Why is it important to start good puppy care on day one?
Committing to good puppy care as early as possible sets your puppy up for success! Puppies are particularly vulnerable to illnesses & potential diseases due to their immune system being so new. By having your puppy examined by a veterinarian and starting them on their preventative vaccines, you are giving your puppy the opportunity to thrive and live their best life possible!
How soon should I bring my puppy in to see a veterinarian for their first exam?
We recommend that your puppy come in for a veterinary exam as soon as possible. If you're planning on getting a puppy, it's even better to call and schedule an appointment ahead of time! This allows your vet to check for any congenital diseases, begin the process of deworming (puppies are more likely to have intestinal parasites, as they can be passed down from their mother), and to establish a vaccination plan. Your vet will also share further helpful resources and information to help you feel as prepared as possible for puppy parenthood!
What are the most common health problems in puppies?
We most commonly see puppies with intestinal parasites, like hookworms & tapeworms. The puppy can be set up with a deworming regimen based on the parasite that's present.
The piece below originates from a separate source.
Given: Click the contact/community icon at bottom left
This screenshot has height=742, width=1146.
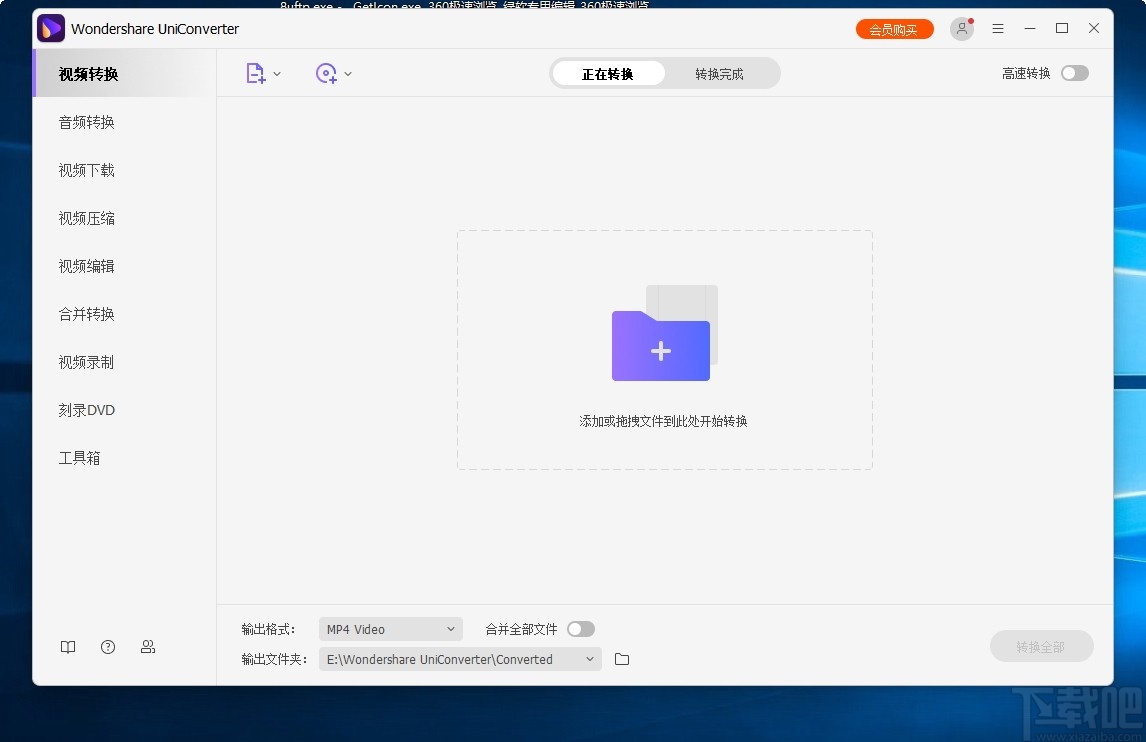Looking at the screenshot, I should click(148, 647).
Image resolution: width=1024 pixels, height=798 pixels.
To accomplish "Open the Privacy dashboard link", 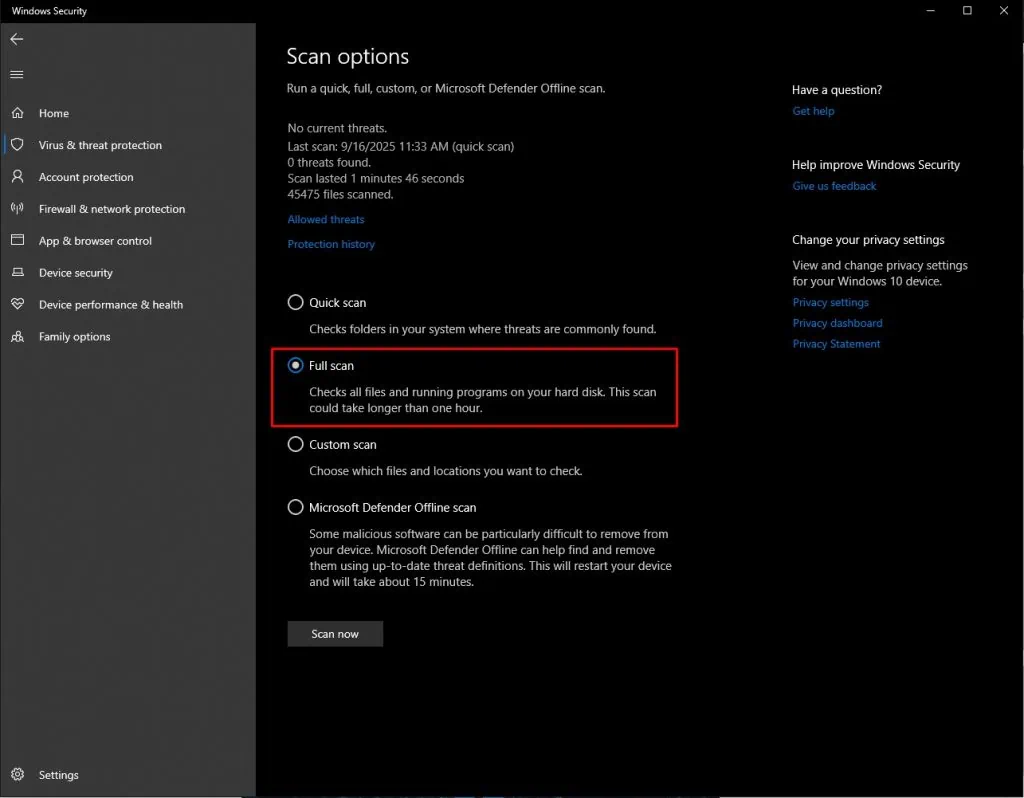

Puppies are also at risk for Parvovirus, an infectious and potentially deadly gastrointestinal (GI) illness in puppies and young dogs, which is spread by direct contact with an infected dog or infected feces. You'll often see that your puppy has received their first Parvo vaccine with their previous caretaker. Because a puppies immune system becomes compromised as they are weaned off of their mom and begin losing her built-in immunity, we want to make sure they receive their next Distemper-Parvo vaccine as soon as possible to keep them protected.
What are some signs and symptoms of illness in your puppy?
- Not eating/Inappetance
- Swollen gums
- Excessive thirst
- Runny eyes or nose
- Trouble urinating or defecating
What are the signs of a healthy, thriving puppy?
Normal energy, appetite, water intake, and expulsions (bowel movements & urinary output) are all signs of a healthy puppy. A thriving puppy wants to spend time with it's companions by playing, cuddling, and exploring. The younger the puppy, the more often they sleep (it helps them grow!), so lots of naps aren't concerning unless your pup seems lethargic or depressed.
When should I start training my puppy?
As soon as possible! Puppies are in their primary socialization period from about 4 to 14 weeks of age - most puppies are sent home starting at 8 weeks old. This is the age when it is easiest to learn about their environment, form lasting relationships with people & other dogs, and learn about situations that they may experience as adults. These early learning experiences are vital to prevent adult behavior problems. Attending indoor classes where participating puppies have had veterinary exams and initial vaccinations provides a safe environment for this initial socialization to occur.
Effective socialization after 14 weeks is also possible. So, even if your dog is beyond the optimum socialization time, we recommend training. A dog is never too old to be trained!
What will my vet be looking for when first examining my puppy?
At your puppy's initial appointment, your vet will do a "nose-to-tail" exam, checking your puppy's mouth, ears, eyes, etc., to make sure they're healthy and there's nothing of concern. They will listen to your puppy's heart & lungs with their stethoscope and check your puppy's internal body temperature with a thermometer. The vet will also discuss your puppy's behavior and habits with you. We will also ask that your bring along a fecal sample to your initial puppy appointment so that we can test for any intestinal parasites.